Setting the right tone

The dramaturgical lengths to which ATL goes in exploring a script can be quite extraordinary.

This year’s Festival included the dark wedding comedy, “I Now Pronounce,” by Tasha Gordon-Solmon, which opens with the death of the presiding rabbi. The action revolves around the adult participants in the wedding party, but a trio of flower girls lurks in the seams between the scenes. They observe and comment on the action — but never take direct part in it.

Bryan Howard, a dramaturgy intern on the production, said, “The flower girls’ role is to show how we learn about love and commitment and relationships and love and the world. There’s sort of a fun goofy aspect to their story, but they also witness and are dealing with these enormous life events and are dealing with death and sex. So they’re grappling with these big ideas.”

Early in development, a question arose about whether the flower girls should be cast as children, whether they should be played by the adult actors, or whether they could be represented by life-size puppets.

So in December, the company brought in a master puppeteer, and then workshopped all three scenarios.
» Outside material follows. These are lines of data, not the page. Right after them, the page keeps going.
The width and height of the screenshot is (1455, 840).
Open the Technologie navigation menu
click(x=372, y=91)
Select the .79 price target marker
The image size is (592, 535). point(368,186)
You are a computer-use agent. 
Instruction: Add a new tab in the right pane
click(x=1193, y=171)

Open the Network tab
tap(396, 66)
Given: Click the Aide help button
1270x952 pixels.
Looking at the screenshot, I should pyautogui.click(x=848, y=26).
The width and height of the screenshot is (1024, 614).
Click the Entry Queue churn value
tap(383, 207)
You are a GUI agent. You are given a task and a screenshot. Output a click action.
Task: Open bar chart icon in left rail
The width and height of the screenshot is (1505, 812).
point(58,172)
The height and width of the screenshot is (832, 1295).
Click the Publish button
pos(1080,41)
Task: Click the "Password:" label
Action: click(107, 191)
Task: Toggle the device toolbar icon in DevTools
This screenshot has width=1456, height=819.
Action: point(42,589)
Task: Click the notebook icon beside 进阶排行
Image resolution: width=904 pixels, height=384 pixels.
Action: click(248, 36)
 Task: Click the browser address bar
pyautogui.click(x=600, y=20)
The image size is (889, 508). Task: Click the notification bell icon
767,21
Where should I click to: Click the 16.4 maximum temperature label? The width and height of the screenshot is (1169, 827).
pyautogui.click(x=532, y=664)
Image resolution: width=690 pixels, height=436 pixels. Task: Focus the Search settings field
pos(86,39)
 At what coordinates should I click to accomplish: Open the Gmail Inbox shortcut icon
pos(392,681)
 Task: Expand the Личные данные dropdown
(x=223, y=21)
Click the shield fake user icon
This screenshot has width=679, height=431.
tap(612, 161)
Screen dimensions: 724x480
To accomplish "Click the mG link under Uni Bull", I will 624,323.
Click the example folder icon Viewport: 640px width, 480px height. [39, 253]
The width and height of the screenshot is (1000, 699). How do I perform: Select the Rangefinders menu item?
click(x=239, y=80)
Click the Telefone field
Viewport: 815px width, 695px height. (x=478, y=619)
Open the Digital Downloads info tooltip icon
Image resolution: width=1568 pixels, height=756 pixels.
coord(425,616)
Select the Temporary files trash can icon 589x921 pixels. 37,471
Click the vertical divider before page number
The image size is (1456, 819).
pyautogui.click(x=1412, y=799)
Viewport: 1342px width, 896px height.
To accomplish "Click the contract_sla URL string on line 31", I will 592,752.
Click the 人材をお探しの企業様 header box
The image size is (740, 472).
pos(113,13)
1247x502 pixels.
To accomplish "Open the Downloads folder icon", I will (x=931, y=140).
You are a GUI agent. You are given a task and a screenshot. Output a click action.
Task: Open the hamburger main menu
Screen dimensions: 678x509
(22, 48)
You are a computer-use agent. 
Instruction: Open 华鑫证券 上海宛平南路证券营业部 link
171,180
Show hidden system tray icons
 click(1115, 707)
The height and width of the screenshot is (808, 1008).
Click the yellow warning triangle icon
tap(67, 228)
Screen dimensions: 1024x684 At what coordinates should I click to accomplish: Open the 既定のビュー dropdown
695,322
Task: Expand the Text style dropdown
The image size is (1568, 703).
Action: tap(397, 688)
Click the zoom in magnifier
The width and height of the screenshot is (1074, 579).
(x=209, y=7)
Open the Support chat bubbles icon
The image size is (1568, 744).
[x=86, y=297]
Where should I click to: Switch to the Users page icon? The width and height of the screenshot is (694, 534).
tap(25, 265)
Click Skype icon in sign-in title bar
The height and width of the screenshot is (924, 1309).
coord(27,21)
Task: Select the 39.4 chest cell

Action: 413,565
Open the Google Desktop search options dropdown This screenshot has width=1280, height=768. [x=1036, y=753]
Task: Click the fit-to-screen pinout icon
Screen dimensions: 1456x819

Ultimately, they agreed that using the youngsters would be best.

“Our role is to ask focused specific questions that open possibilities as opposed to shutting things down,” said resident dramaturg Jenni Page-White.

For Metzler, dramaturgy is the steady, stealthy hand in the production.

“What’s spectacular about having a great dramaturg — and I think Amy is one of the best dramaturgs in the country — is that they’re not only protecting the playwright from other people, they’re protecting the playwright from himself or herself. They’re saying ‘Don’t sink the ship you’ve built — get in the ship and sail it wherever it goes.”